Except that it doesn't always display that, and often displays what we are lovingly calling "Haustiermist" (literally, "pet manure"), in the form of junk characters at the bottom.  This name comes from the cheesy name I came up for the terminal programme, "Haustierbegriff" which is the word-for-word translation of "PET TERM", but purposely using both words in the wrong sense, as a fine example of pseudo "Denglish", because we were talking about Denglish on the MEGA65 Discord server at the time.

So, now I need to investigate the "pet manure" and work out what is going wrong. LGB had previously pointed out this problem with WeeIP, and we both believe it is some faulty piece of packet length handling or similar.  So its time to investigate...

We will start by looking at the most recently received ethernet frame in a connection where the Haustiermist was particularly bad, which will hopefully be the last TCP packet containing the data + manure.  

Digging around in this, I found that the offset to the first byte in the TCP packet was not being calculated properly. It was fixed at 68, rather than adding the length of the Ethernet, IP and TCP header lengths.  Fixing that, we now have increased happiness, with no Haustiermist visible :)

 


This is very nice progress :)

But it doesn't matter if I press the delete key or anything else, nothing seems to happen.  There is also a problem with closing the TCP connection, but that can wait until I get actual interaction working...

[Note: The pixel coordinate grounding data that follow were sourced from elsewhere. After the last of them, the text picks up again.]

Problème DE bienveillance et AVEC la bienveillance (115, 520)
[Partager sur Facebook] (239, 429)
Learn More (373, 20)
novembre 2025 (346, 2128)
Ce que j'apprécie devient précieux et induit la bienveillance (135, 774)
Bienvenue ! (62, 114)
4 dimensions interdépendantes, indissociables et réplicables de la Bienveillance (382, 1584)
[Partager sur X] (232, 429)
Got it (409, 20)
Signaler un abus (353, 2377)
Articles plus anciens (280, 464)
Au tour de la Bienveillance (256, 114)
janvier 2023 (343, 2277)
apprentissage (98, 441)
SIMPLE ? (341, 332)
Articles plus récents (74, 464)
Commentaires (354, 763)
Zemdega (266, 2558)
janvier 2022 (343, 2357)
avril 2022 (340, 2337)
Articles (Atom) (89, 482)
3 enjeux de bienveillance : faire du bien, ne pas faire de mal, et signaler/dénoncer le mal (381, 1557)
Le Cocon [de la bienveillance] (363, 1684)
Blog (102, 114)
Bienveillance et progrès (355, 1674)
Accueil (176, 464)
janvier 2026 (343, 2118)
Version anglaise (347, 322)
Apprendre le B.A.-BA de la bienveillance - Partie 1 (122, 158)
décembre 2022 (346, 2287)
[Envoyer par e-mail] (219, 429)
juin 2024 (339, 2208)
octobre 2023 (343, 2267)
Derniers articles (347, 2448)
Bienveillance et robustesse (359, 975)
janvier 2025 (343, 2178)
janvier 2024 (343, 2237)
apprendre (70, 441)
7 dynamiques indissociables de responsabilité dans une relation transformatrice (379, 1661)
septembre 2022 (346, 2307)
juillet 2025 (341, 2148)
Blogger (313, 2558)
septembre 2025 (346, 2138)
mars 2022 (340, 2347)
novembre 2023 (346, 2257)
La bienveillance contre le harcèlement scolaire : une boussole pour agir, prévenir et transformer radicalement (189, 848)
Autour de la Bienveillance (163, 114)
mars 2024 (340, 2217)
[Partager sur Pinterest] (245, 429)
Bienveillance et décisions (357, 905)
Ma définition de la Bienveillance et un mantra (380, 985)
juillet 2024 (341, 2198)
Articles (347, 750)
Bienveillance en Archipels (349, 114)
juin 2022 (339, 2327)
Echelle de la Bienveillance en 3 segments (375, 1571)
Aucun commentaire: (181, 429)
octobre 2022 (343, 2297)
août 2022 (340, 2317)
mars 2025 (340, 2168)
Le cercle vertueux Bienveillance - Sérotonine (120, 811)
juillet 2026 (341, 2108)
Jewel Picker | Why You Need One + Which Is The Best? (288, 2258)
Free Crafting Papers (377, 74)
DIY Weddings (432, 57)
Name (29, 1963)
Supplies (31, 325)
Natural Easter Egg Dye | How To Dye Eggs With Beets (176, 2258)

I'm currently using the ASCII hardware accelerated keyboard scanner on the MEGA65, i.e., reading $D610 to get each new character. This is nice when you want ASCII, but less ideal for PETSCII, where using the ROM-supplied character input routine is probably better.

Also, it looks like we might still have some problem with the TCP data reception stuff, because when the BBS times out and disconnects, it displays part of the disconnection display, but then shows gibberish.  I'm not really sure of the cause of that yet, and whether it is on my side or something else.  

This is the kind of thing I am seeing:


The junk looks rather repetitive, like some kind of escape code. Or it could just be more "pet poo".

So I installed cgterm and tried that, and that let me connect, register and do everything just fine.  So I know that I can connect to the BBS if all is well... Just not from the MEGA65 yet.

Looking at how it works, the protocol doesn't seem to support many strange escape sequences that would be causing that kind of rubbish on the screen.

What would be nice, is if I could connect to my laptop from the MEGA65, as I could then feed various things and see how it behaves.  However my home router doesn't seem to want to allow connections between wired and wireless clients -- or else there is something else fishy going on.

While I think about potential solutions to that, I might try to work on why sending backspace doesn't work, and try calling the KERNAL to check for keyboard input, to get PETSCII keyboard input working.

In trying to do that, I hit a weird problem where just including conio.h in CC65 would stop the TCP connection from being established.  So I ended up just hammering the C64's keyboard buffer directly, which seems to work, in that it gets the characters.  Here is the little bit of horror:

     // Directly read from C64's keyboard buffer
     if (PEEK(198)) {
       buf[0]=PEEK(631);
       socket_select(s);
       socket_send(buf, 1);
       POKE(0xD020,PEEK(0xD020)+1);
       POKE(198,0);
     }

However the characters still don't actually seem to get received by the BBS.  I'm also seeing the logon banner for the BBS being truncated.  If I remove the above code, it magically works again.  Something VERY weird is going on here... No, actually it just works _sometimes_.  

After several attempts, I did get to the point where the BBS was asking me for my ID:

 

However, no matter what I tried, I could not get it to show any further signs of interaction.

At this point, I am beginning to suspect that my port of WeeIP has some interesting bugs left in it, that I need to fix.  They are very likely my fault, as I did hack things around quite a bit to make it work with the MEGA65's Ethernet controller.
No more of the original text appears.